TASK REQUIREMENTS.
The material below contains a line with "Task: Expand the Resources dropdown chevron" and a line with "This screenshot has width=1389, height=868.". Copy exactly those two lines and all lines between them.

THE INPUT.
▶
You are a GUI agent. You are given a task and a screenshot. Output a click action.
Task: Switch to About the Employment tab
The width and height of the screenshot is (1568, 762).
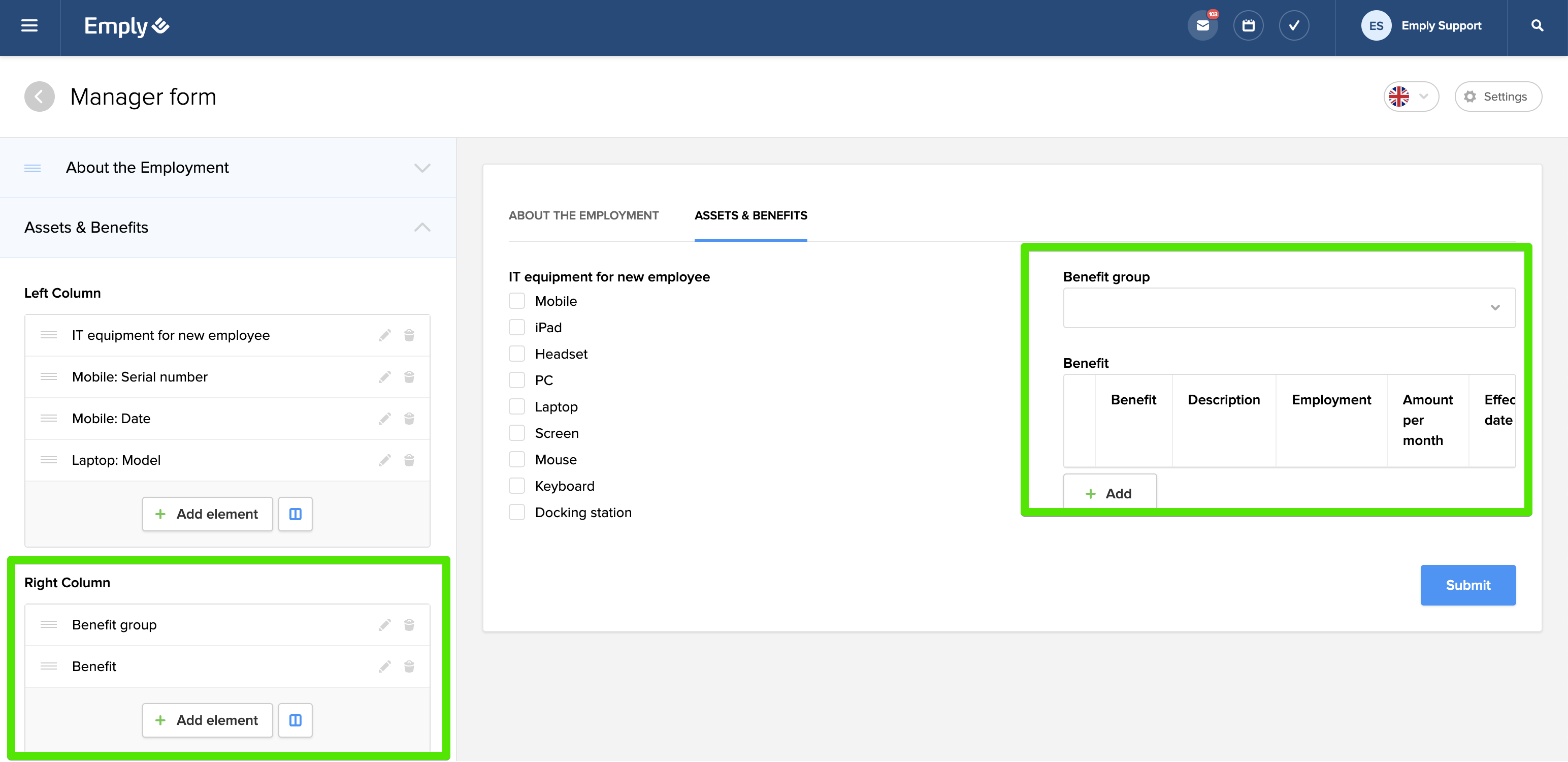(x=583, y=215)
◀
▶
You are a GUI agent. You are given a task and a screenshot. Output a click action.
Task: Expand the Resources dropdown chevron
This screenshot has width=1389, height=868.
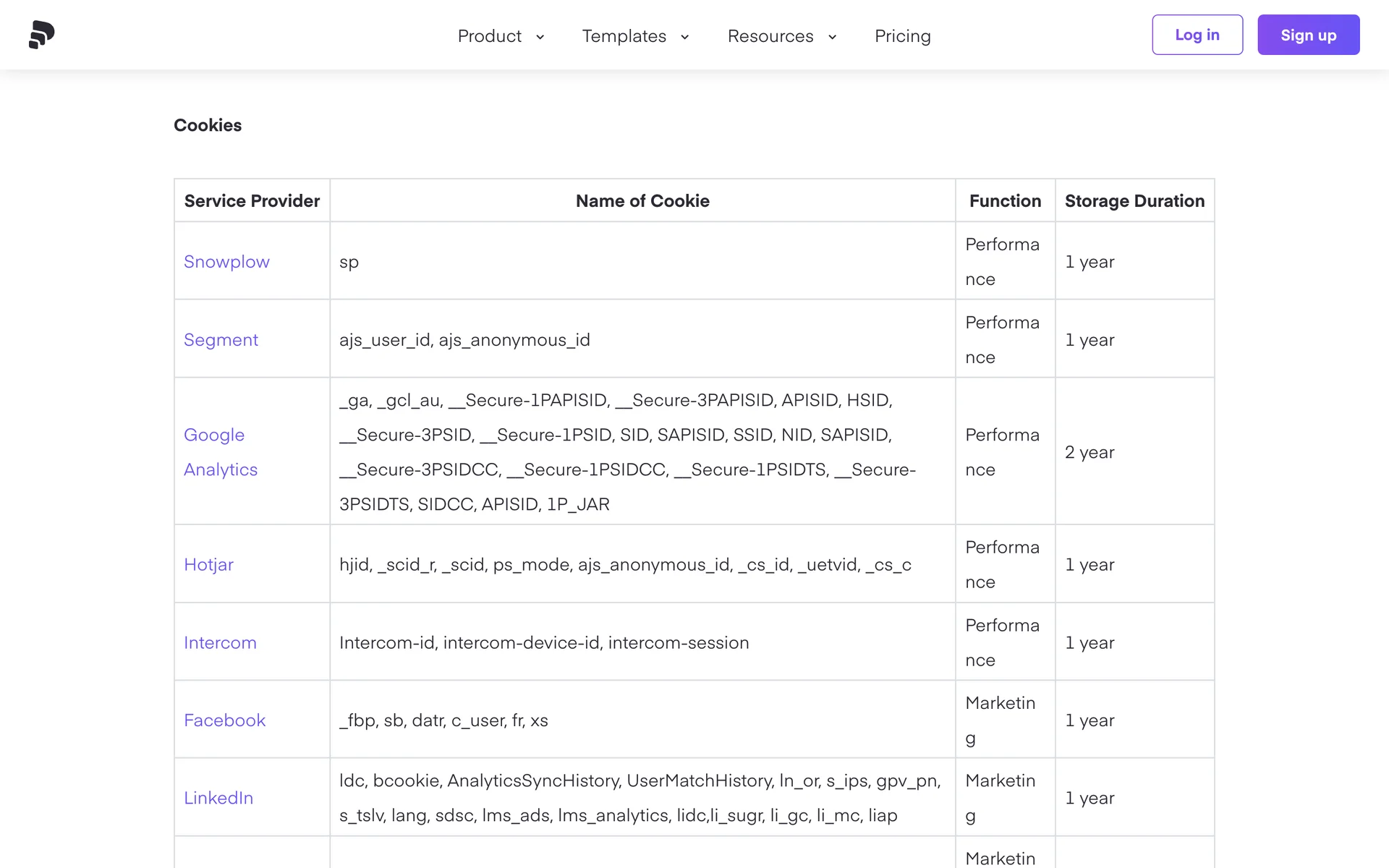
◀
THE ANSWER.
Task: Expand the Resources dropdown chevron
This screenshot has width=1389, height=868.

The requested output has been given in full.